■ WORK TO BE COMPLETED ■
Repeat the listing below in full, exactly as it stands.

■ SUPPLIED MATERIAL ■
Start of Block

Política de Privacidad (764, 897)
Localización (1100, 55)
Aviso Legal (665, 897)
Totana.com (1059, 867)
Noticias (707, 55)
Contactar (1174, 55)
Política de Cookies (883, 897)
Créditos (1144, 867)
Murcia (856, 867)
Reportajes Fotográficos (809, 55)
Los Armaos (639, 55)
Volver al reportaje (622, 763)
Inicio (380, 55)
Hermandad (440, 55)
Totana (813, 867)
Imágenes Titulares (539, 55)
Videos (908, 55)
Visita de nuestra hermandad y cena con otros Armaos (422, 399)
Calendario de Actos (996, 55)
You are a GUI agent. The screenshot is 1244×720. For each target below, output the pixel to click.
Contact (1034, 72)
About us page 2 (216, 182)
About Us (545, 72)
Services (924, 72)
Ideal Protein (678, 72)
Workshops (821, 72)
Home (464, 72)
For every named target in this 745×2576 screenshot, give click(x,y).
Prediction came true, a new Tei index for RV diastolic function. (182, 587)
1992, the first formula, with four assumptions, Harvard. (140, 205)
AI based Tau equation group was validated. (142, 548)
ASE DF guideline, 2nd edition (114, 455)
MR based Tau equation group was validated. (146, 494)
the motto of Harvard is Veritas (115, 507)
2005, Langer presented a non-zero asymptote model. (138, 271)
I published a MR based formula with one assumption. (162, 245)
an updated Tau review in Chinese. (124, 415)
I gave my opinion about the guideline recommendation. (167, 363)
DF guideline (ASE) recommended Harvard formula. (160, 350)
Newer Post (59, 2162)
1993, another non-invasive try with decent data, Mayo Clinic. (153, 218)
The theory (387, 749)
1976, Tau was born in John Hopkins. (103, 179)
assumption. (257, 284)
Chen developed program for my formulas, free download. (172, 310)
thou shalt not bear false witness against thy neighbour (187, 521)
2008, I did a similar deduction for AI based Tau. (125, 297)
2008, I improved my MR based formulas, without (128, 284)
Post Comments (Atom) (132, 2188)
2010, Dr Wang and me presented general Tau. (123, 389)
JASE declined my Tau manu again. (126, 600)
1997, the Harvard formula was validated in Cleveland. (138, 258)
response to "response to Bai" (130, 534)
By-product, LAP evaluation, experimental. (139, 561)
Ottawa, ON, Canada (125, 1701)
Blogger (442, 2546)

End of Block

■ ANSWER ■
Política de Privacidad (764, 897)
Localización (1100, 55)
Aviso Legal (665, 897)
Totana.com (1059, 867)
Noticias (707, 55)
Contactar (1174, 55)
Política de Cookies (883, 897)
Créditos (1144, 867)
Murcia (856, 867)
Reportajes Fotográficos (809, 55)
Los Armaos (639, 55)
Volver al reportaje (622, 763)
Inicio (380, 55)
Hermandad (440, 55)
Totana (813, 867)
Imágenes Titulares (539, 55)
Videos (908, 55)
Visita de nuestra hermandad y cena con otros Armaos (422, 399)
Calendario de Actos (996, 55)
You are a GUI agent. The screenshot is 1244×720. For each target below, output the pixel to click.
Contact (1034, 72)
About us page 2 (216, 182)
About Us (545, 72)
Services (924, 72)
Ideal Protein (678, 72)
Workshops (821, 72)
Home (464, 72)
For every named target in this 745×2576 screenshot, give click(x,y).
Prediction came true, a new Tei index for RV diastolic function. (182, 587)
1992, the first formula, with four assumptions, Harvard. (140, 205)
AI based Tau equation group was validated. (142, 548)
ASE DF guideline, 2nd edition (114, 455)
MR based Tau equation group was validated. (146, 494)
the motto of Harvard is Veritas (115, 507)
2005, Langer presented a non-zero asymptote model. (138, 271)
I published a MR based formula with one assumption. (162, 245)
an updated Tau review in Chinese. (124, 415)
I gave my opinion about the guideline recommendation. (167, 363)
DF guideline (ASE) recommended Harvard formula. (160, 350)
Newer Post (59, 2162)
1993, another non-invasive try with decent data, Mayo Clinic. (153, 218)
The theory (387, 749)
1976, Tau was born in John Hopkins. (103, 179)
assumption. (257, 284)
Chen developed program for my formulas, free download. (172, 310)
thou shalt not bear false witness against thy neighbour (187, 521)
2008, I did a similar deduction for AI based Tau. (125, 297)
2008, I improved my MR based formulas, without (128, 284)
Post Comments (Atom) (132, 2188)
2010, Dr Wang and me presented general Tau. (123, 389)
JASE declined my Tau manu again. (126, 600)
1997, the Harvard formula was validated in Cleveland. (138, 258)
response to "response to Bai" (130, 534)
By-product, LAP evaluation, experimental. (139, 561)
Ottawa, ON, Canada (125, 1701)
Blogger (442, 2546)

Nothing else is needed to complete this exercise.